Broadband Planning And Big Data

Landsat Image of Cheyenne, Wyoming, May 2013

The Internet most people use is an antique.

I hadn’t thought of it that way until I was invited to participate in a bonus session on Broadband Planning & Big Data, during the #APA13 National Planning Conference in Chicago last month.  The International Center for Advanced Internet Research (iCAIR) at Northwestern University focuses on developing advanced large-scale networks supporting data-intensive (primarily scientific research) applications, and associated public policy.  They are all about broadband infrastructure.

The public Internet in use today has its roots in defense and academic networks developed in the 1960s, standardized with protocols in the 1980s.  iCAIR Director Joe Mambretti discussed the wide variety of “Grand Challenges” advanced research topics the organization is taking on to help the grand old Internet keep up with the times.  Besides scaling from a billion users to upwards of 8 billion connections in the “Internet of Things”, global networks face the need to migrate services to new protocols and enable rich multi-media services.
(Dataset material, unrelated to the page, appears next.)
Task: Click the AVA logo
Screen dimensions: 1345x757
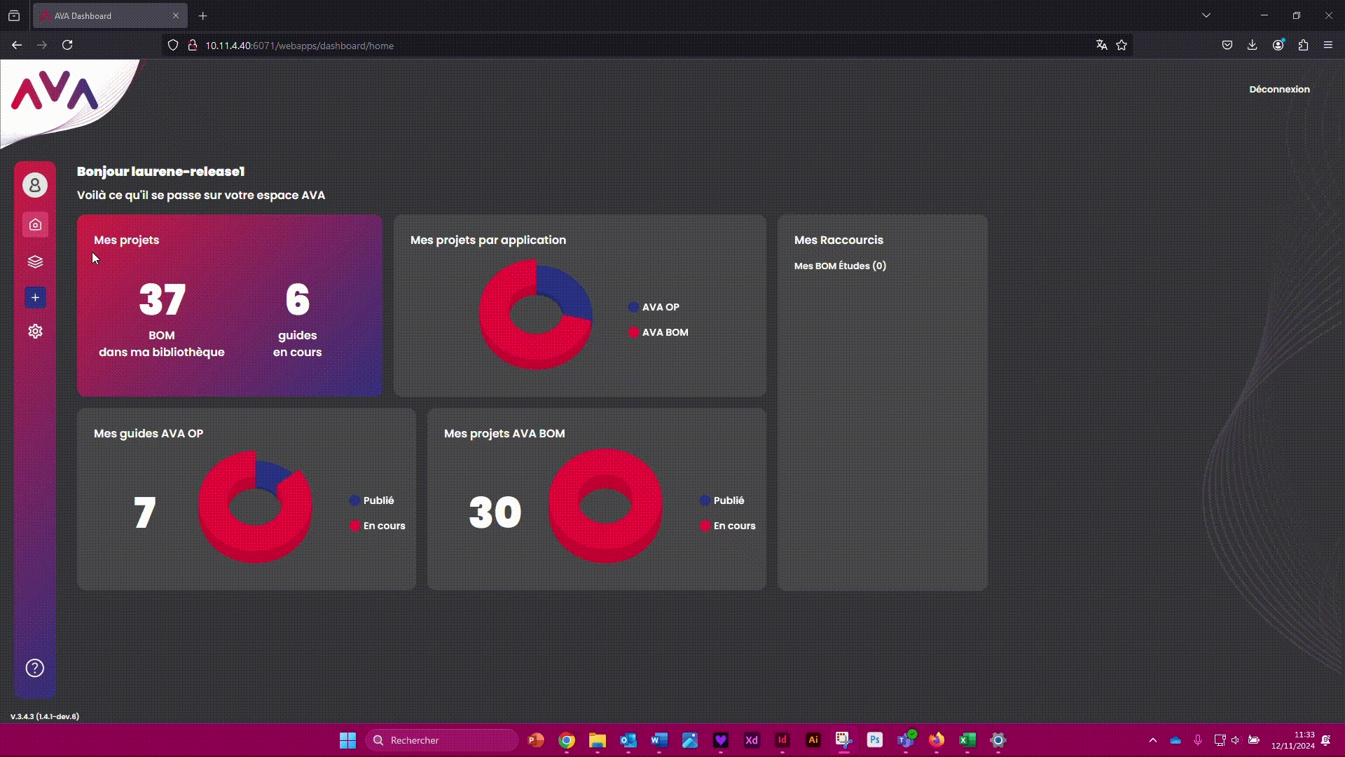Action: point(55,91)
All this takes bandwidth.  Lots and lots of bandwidth.  Bandwidth the existing, antique Internet doesn’t currently have, and can’t deal with well when it does have room.  Add to the technology challenge, an upended communications business model shifting from utilities delivering content in one direction to ubiquitous services based on large-scale distributed broadband facilities.

The next generation Internet architecture will not be a one-size-fits-all proposition.  While open standards are vital for interconnection, a variety of hardware and protocols will permit flexible public and private networks to best meet individual needs.  That, personally, makes me a bit nervous about maintaining the populist, open-access ethos of today’s Internet, but in some ways its analogous to the public highway system.  Everybody can drive on the public roads, but sometimes we need toll roads and either way jet aircraft will get you there quicker if you’re willing to pay the price.

Science is driving the demand for high bandwidth networking, with the most advanced applications perhaps leading the consumer market by up to 30 years.  The traditional Scientific Method of Theory + Experimentation is rapidly adding Big Data Modeling & Simulation to the mix.  Big Data demands Big Bandwidth, which many research institutions are choosing to install themselves.  Higher Ed is dropping thousands of miles of their own “Dark Fiber” instead of jacking into traditional communications networks.  These private networks provide a backbone for distributed computational environments, supplementing (or surpassing) common Cloud Computing networks.

Sounds like Science Fiction

The biggest and coolest advanced applications read like a script from Star Trek.  Ultra-high definition 4k video (8.3 megapixels) will be 4 times the resolution of HDTV… and is already becoming obsolete with development of 8k media (33 megapixels).  CAVEs (Computer Aided Virtual Environment) offer a 3D modeling and simulation environment with applications from medical imaging to crisis response to really cool museum films.

But this Big Data broadband demand isn’t the future, it’s happening right now.  New networks connect high energy physics experiments that helped confirm existance of the Higgs Boson.  They connect radio telescope communities and enable large-scale climate models.  And they enable the US Geological Survey to process data from the new Landsat 8 satellite, with each image generated a generous 1 GB compressed.

Higher capacity networking and the advanced applications that use them will likely come about through equal parts tinkering and gee-whiz discovery.  As Mambretti pointed out to our group, each hair-thin fiber optic strand can carry many, many communications channels, and each channel can carry more data when we improve the transponders on each end of those fibers.  In the future, we’ll look back at today’s Internet and wonder how we got along, the same as we might wonder about our horse-and-buggy ancestors.  Balancing new protocols and new innovation, we can get there from here.